Call for me is different than for staff attendings (real doctors). Because I'm a resident, I function as a doctors eyes/ears, essentially, so they can stay at home and advise over the phone for an appropriate care of action. Essentially, staff doctors function as our "backup" for day-to-day issues, and we run by our care plan and addmissions by them for all new admissions.
Our requirements are 26 hours direct patient care maximum, and we are paid about $175 or so for a weekend 26 hr block. The maximum you can be on call is 1:4 on average in a month (which means you are on call every 4 days, ie: Monday call, Tuesday sleep, Wed regular ward duties, Thursday call).
We have to answer our pages ASAP - generally I try to answer < 5 minutes, and we can have up to 2 hrs to respond in person in a hospital, if we are on home call. We have rapid pagers as well, and when those go off you're expected to be in hospital ASAP. There are also code pagers for STAT response, but luckily, I don't have to carry a code pager.
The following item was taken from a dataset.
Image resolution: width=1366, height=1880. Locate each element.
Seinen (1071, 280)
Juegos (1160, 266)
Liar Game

In addition, we are expected to teach the medical students who are on call with us, as well as any other individuals from other professions (sometimes we get EMS, nursing, etc who want to come along for call).
Right now, we are responsible for all the patients on three medical wards, and the emergency department if they are admitted to us and awaiting a bed on the ward. We are additionally responsible for "consultation" to see the ER patients whom the ER doctor feels should be assessed, or any inpatients who may require additional help.
Hope that helps
ETA: Thistle, what your paediatrician has is "outpatient" call. What I have described above is inpatient call Outpatient docs always have "send to ER" as an option, and then they become the responsibility of the doc on inpatient call, if deemed necessary by ER doc (who work shifts).
ETA#2: I am a resident at a teaching hospital - so our staff attendings have us to help them out on call! Most of them are very lovely and will come to the hospital if we need them to, and sometimes their billing is different if they see the patients vs. review on them on the phone. There are also "physician extenders" who function as residents but are full GP's who work as "eyes and ears" of specialties - they bill about $1000/24 hr period.